Iran nuclear talks still mired by disagreement on all main elements
Iran’s supreme leader, Ayatollah Ali Khamenei, has for weeks rebuffed U.S. demands that U.N. nuclear monitors have access to military sites and nuclear scientists.
BY GEORGE JAHNTHE ASSOCIATED PRESS
VIENNA — Iran and six powers are still apart on all main elements of a nuclear deal with less than two weeks to go to their June 30 target date and will likely have to extend their negotiations, two diplomats tell The Associated Press.
Their comments enforce concerns that obstacles to a pact remain beyond the public debate on how far Iran must open its nuclear program to outside purview under any deal.
Iran’s supreme leader, Ayatollah Ali Khamenei, has for weeks rebuffed U.S. demands that U.N. nuclear monitors have access to military sites and nuclear scientists as they monitor Tehran’s commitments under a deal and probe allegations of past work on atomic arms.
Negotiators are concerned about a lack of headway on all issues. Russian chief delegate Sergey Ryabkov said Friday the “the rate of progress … is progressively slowing down.”
Negotiators have been meeting five days a week in Vienna over the past few weeks. The two diplomats are familiar with the progress of the talks and spoke shortly before a planned five-day round reconvened Wednesday. They demanded anonymity because they are not authorized to discuss the confidential negotiations.

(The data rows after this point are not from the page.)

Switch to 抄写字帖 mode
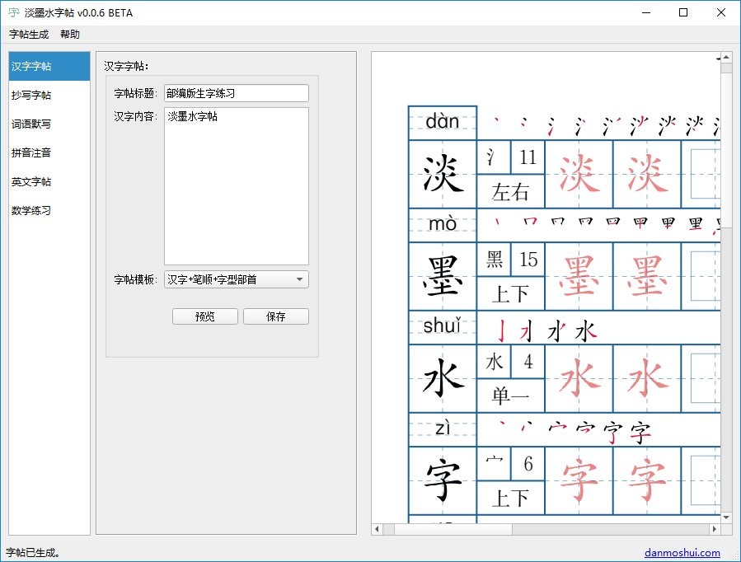741x562 pixels. click(x=32, y=95)
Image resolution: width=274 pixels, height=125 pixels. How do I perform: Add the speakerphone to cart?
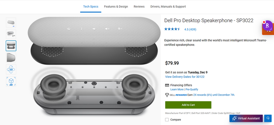point(188,105)
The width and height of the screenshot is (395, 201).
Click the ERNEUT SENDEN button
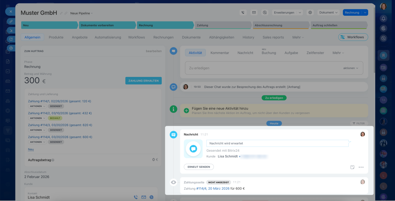[199, 167]
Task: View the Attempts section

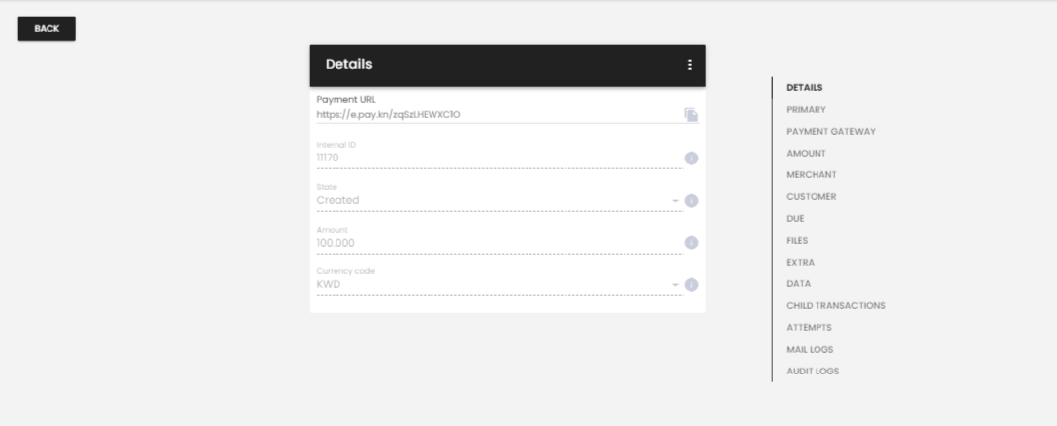Action: [809, 327]
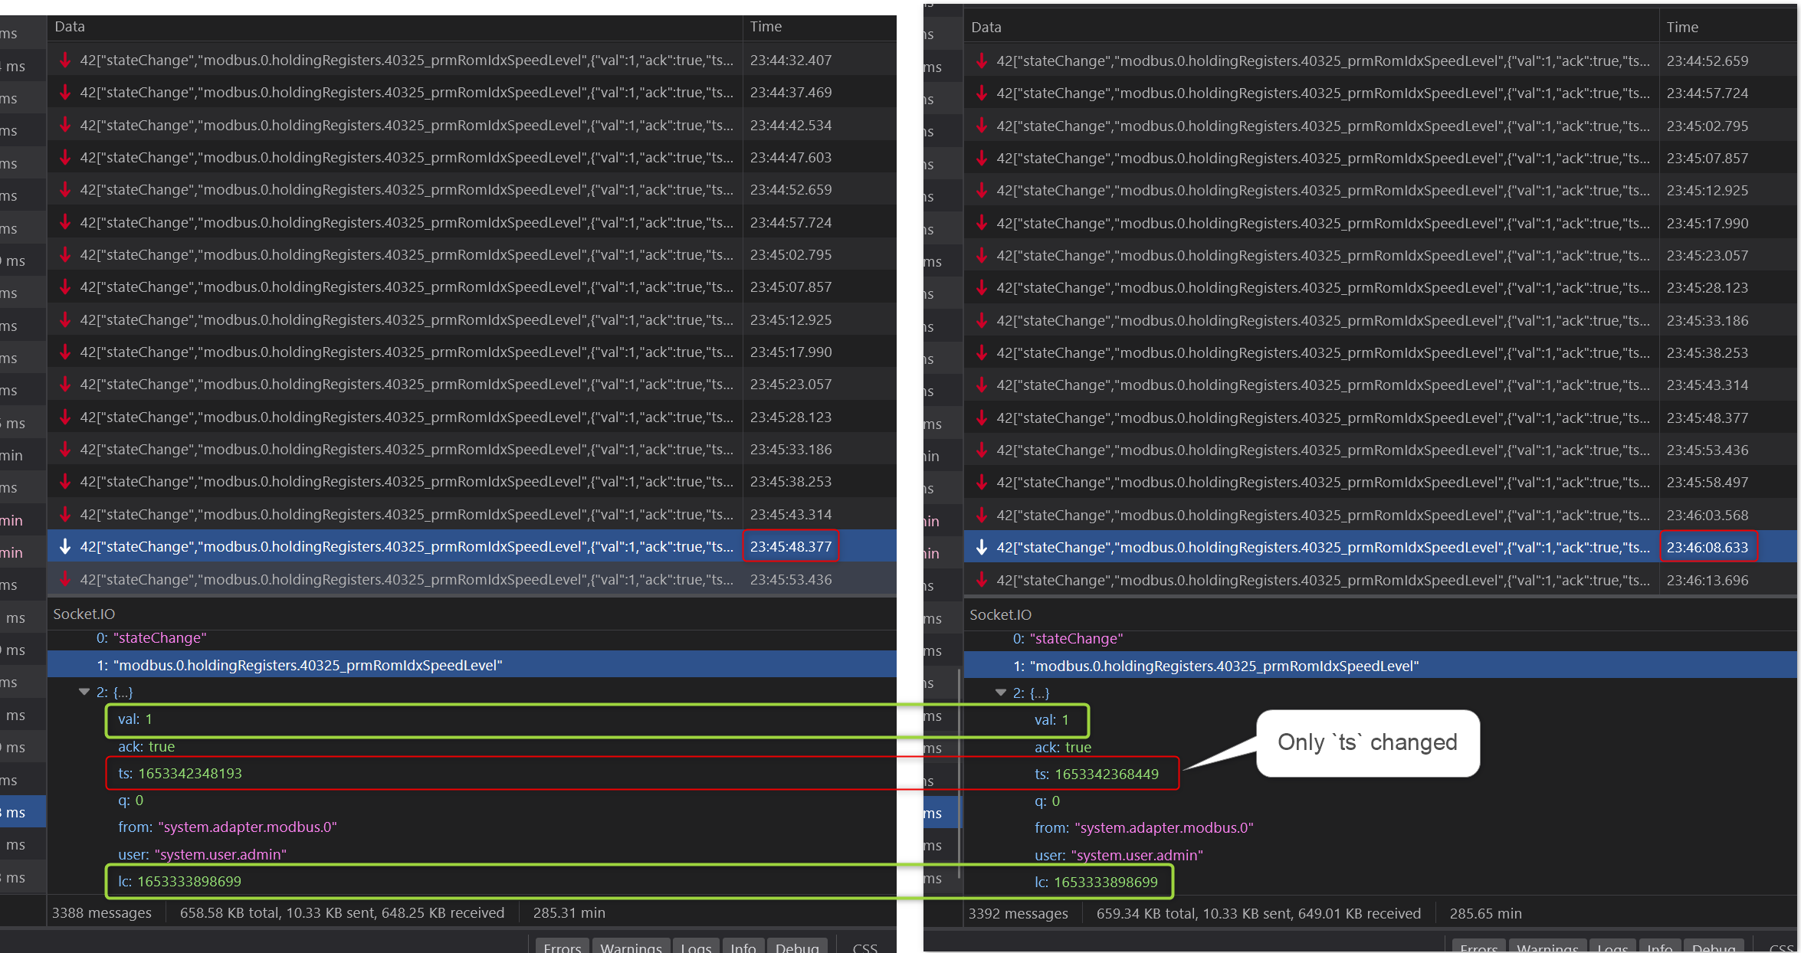Click the download arrow beside the 23:46:08.633 message
Viewport: 1801px width, 953px height.
[982, 545]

Ways of implementing specific parts of the deal are supposed to be contained in four or five annexes to the main text of an agreement.
The diplomats described said the draft of a main document as a patchwork of text and dozens of blank spaces because of stubborn disagreement on up to 10 elements crucial to any deal. Those details are to be included in four or five annexes, which remain incomplete.

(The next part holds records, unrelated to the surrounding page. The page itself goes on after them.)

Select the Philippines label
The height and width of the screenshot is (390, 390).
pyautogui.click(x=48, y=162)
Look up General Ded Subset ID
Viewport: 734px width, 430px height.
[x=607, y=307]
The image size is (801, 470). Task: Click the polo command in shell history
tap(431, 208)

Both sides remain publicly committed to June 30. Still, the diplomats said all nations at the table recognize that a delay up to July 8 is not a deal-breaker.
If U.S. Congress receives a deal by July 8, it has 30 days to review it before U.S. President Barack Obama could suspend congressional sanctions. Postponement beyond that would double the congressional review period to 60 days, giving both Iranian and U.S. opponents more time to work on undermining an agreement.

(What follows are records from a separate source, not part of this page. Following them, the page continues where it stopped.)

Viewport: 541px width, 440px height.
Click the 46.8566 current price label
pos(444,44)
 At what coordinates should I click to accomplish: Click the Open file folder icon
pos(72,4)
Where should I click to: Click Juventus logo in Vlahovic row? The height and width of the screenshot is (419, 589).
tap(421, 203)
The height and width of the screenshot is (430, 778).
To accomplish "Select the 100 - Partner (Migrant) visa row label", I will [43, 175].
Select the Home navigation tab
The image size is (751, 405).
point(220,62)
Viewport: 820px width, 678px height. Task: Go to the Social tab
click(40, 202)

Any deal would cap nearly a decade of international efforts to restrict Iranian nuclear programs that could be turned toward making weapons.
Tehran denies any interest in — or work on — atomic arms, but wants negotiations with the United States, Russia, China, Britain, France and Germany to conclude with an end to sanctions imposed over its nuclear program.
The talks focus on ways to implement commitments by both sides reached in a preliminary deal in April. Iran agreed then to slashing the size of its uranium enrichment program for at least 10 years, as well as re-engineering a nearly built reactor to minimize its output or plutonium — like enriched uranium a potential pathway to nuclear weapons.
It also has agreed to give experts of the U.N.’s International Atomic Energy Agency unprecedented monitoring authority to ensure that Tehran is hewing to its commitments, as well as more leverage in following up on the allegations of past nuclear weapons work.